Today I perfected a phrase. I figured out how to say “my baby died” in Spanish.
I speak Spanish- sort of. I’m not fluent, more like conversational and I know all the key phrases for female body parts, pregnancy related terms and I can describe vaginal discharge like a boss. I took a year of high school Spanish, a semester in college and a medical Spanish course in grad school. That piecemeal gave me the basics, but I learned how to converse with native speakers. I spent a month in Nicaragua during nursing school, living with a family, working in prenatal clinics and getting Spanish tutoring. Once I was a full fledged midwife, I spent a week volunteering in the Dominican Republic at a poor public hospital. I perfected my obstetrical Spanish while working my first job in a hospital clinic that catered to a lot of undocumented immigrants. When I moved into private practice a few years later, my Spanish speaking population shrunk, but I maintained a small panel of Latino women who sought me out for my bumbling Spanish. I felt terrible at first because since I wasn’t fluent; I felt they ween’t getting as good care as I thought they deserved. But they kept coming back and I came to realize my clumsy Spanish was better than English to them.

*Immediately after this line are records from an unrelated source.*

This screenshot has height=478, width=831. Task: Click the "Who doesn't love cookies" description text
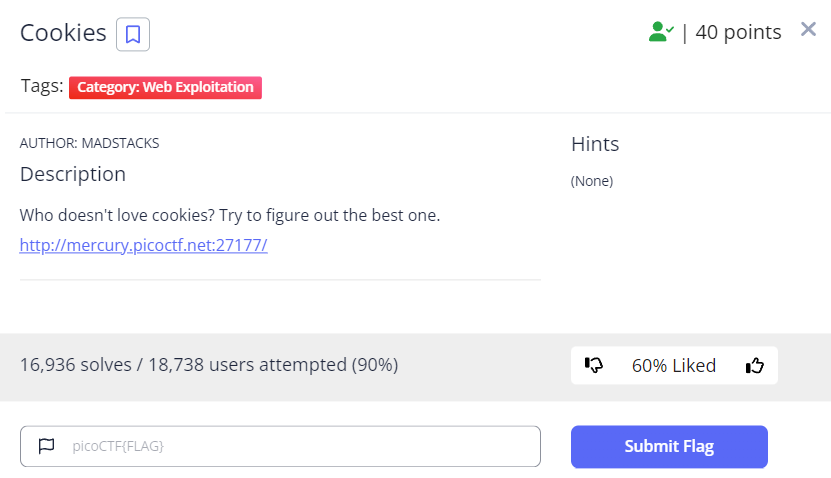pyautogui.click(x=230, y=215)
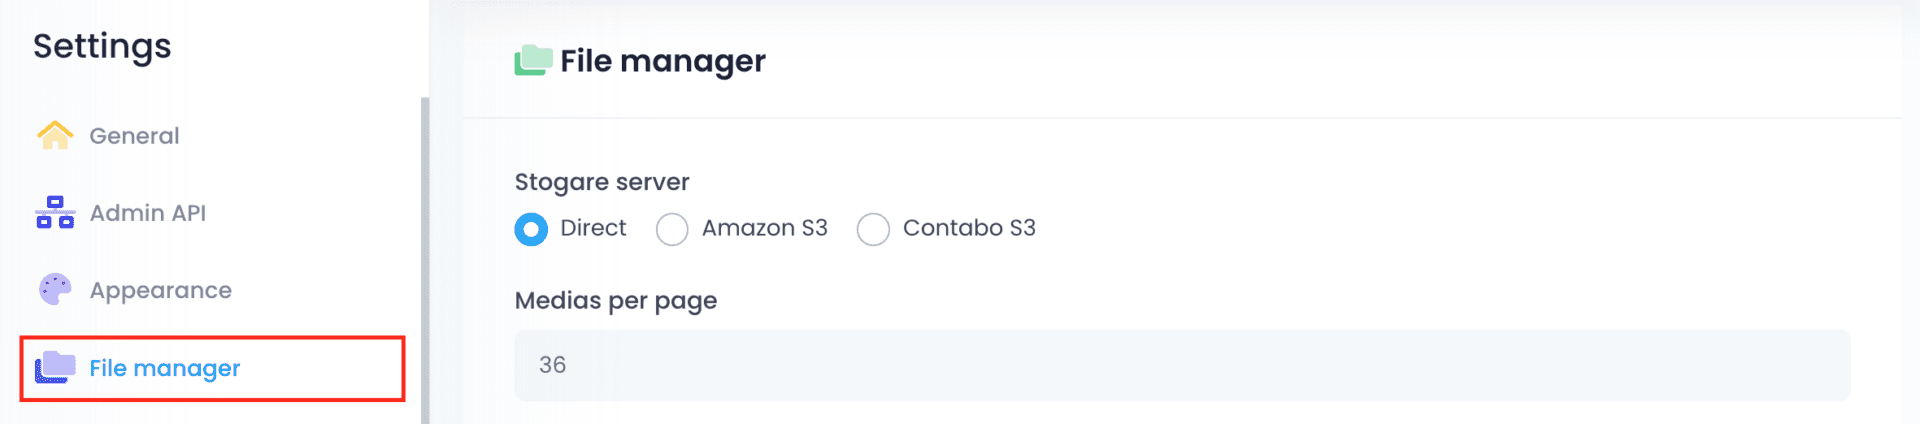Screen dimensions: 1920x424
Task: Open the Appearance settings label
Action: (x=161, y=291)
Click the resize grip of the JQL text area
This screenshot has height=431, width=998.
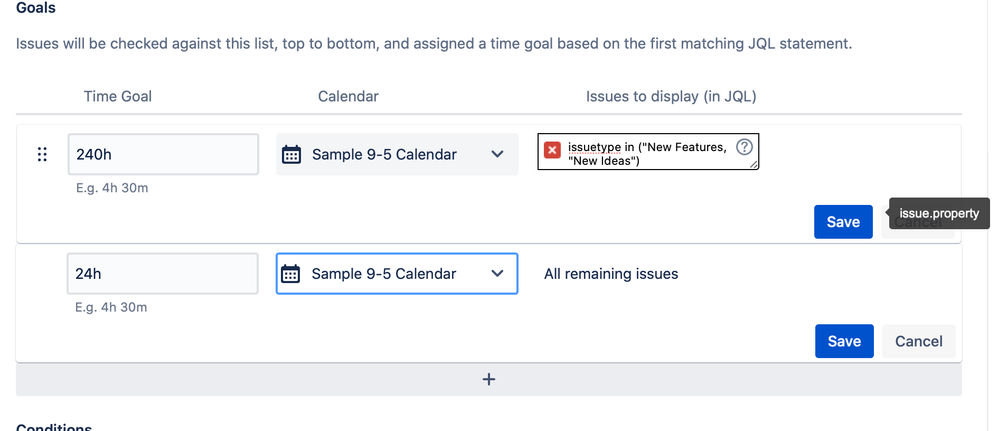(754, 166)
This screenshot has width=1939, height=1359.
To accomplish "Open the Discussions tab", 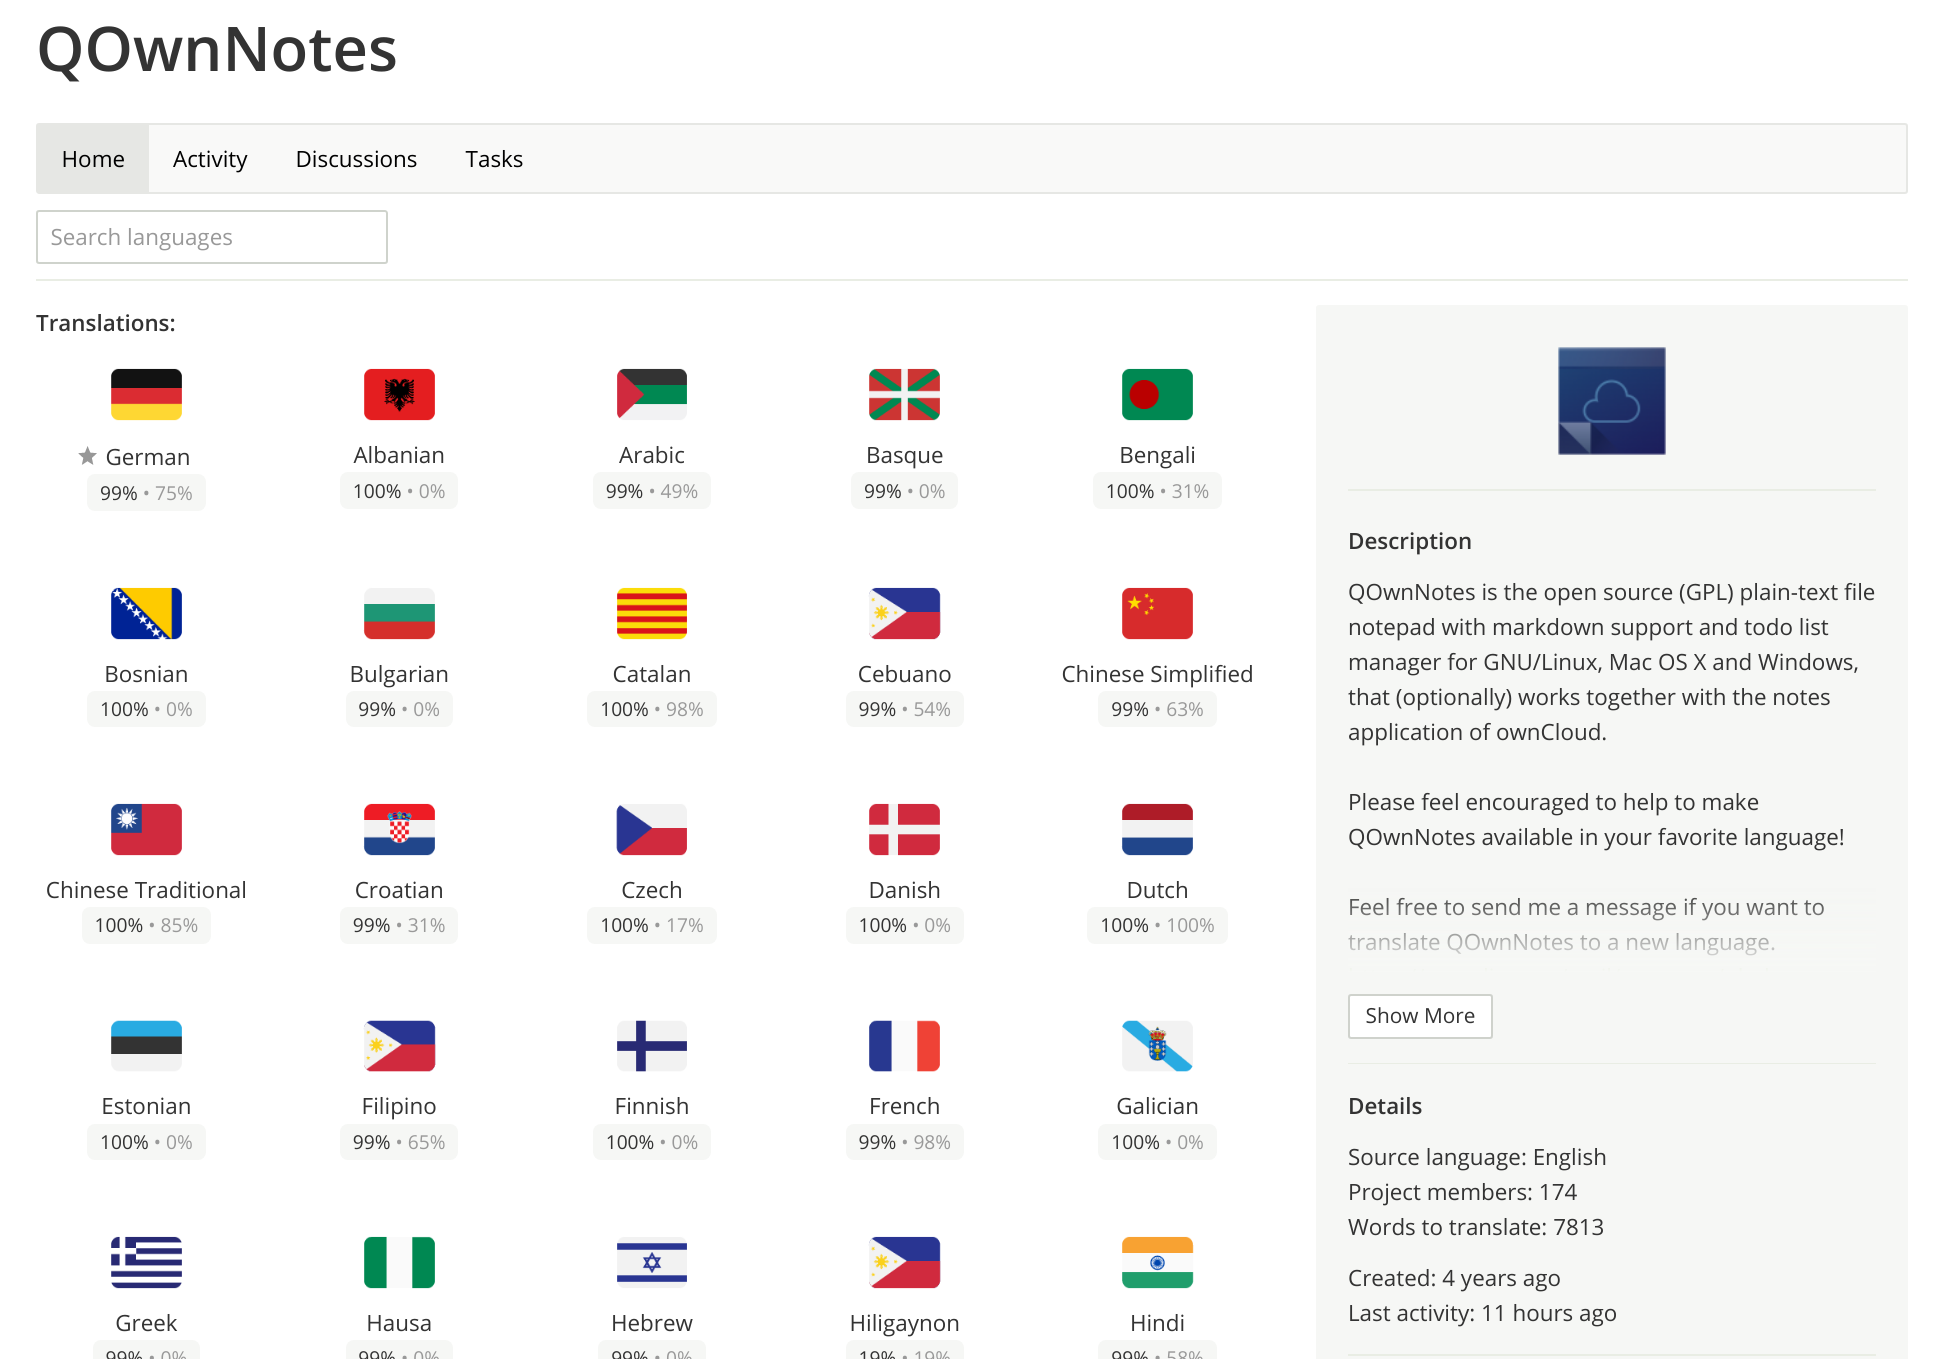I will (x=356, y=159).
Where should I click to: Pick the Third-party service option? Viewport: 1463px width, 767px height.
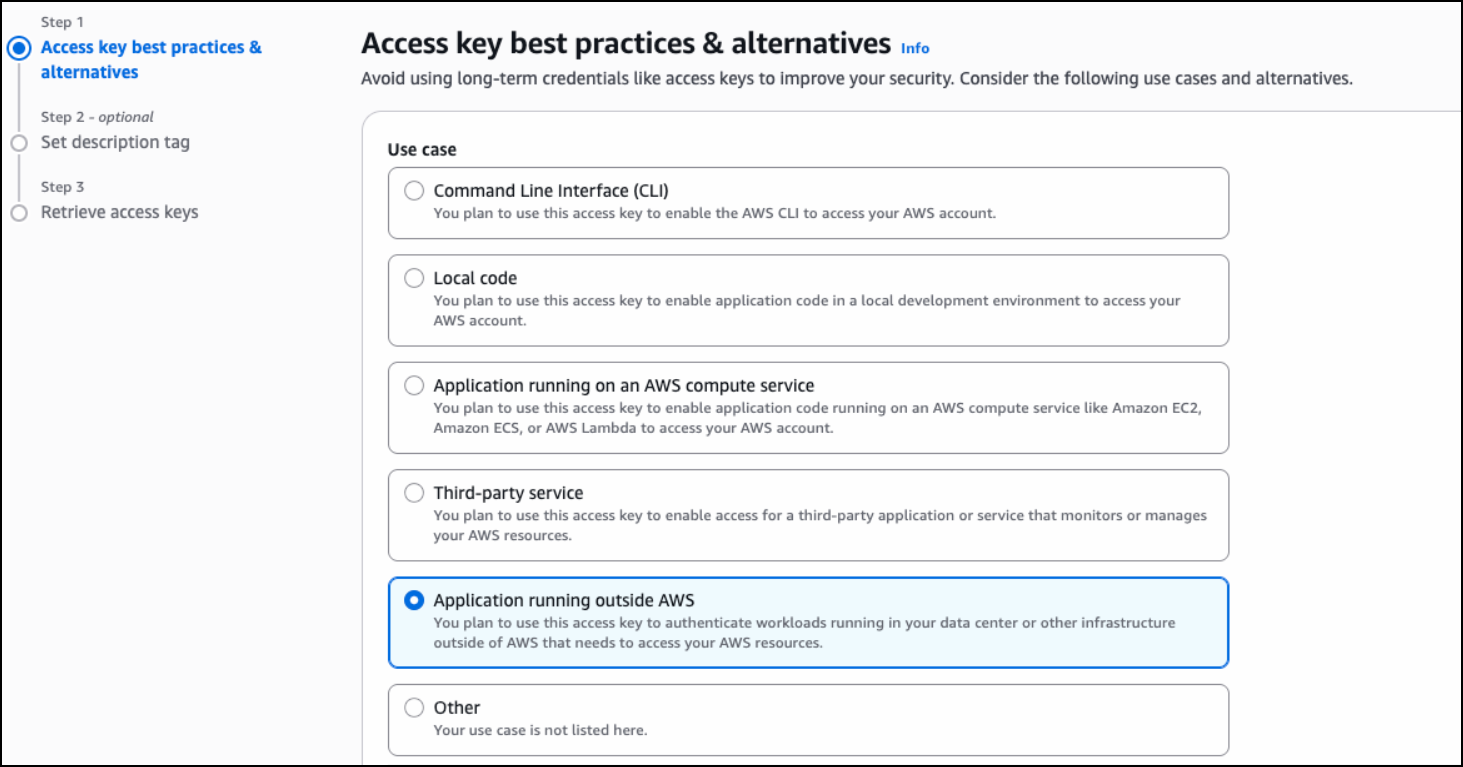(x=414, y=493)
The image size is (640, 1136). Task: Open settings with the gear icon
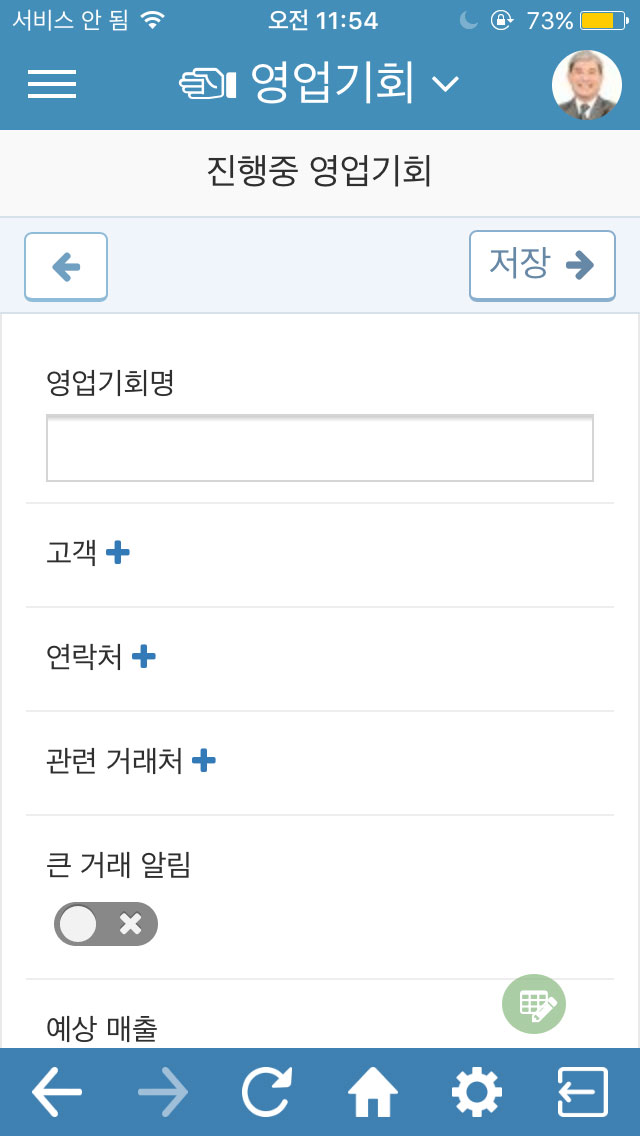click(477, 1091)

Today, I had two Spanish speaking patients back to back. Each congratulated me on the baby.
“Tengo noticias tristes sober la Bebe,” I warned them. “Ella morio.”
I was unsure if my grammar was correct and I wondered is morir was a reflexive verb, but I got my point across.
Spanglish “I’m sorry”s followed and I’m pretty sure one said something along the lines of “trust in God; he has a plan.” I smiled a sad smile, nodding and moved the conversation forward.
Do you ever feel like you’re speaking a different language?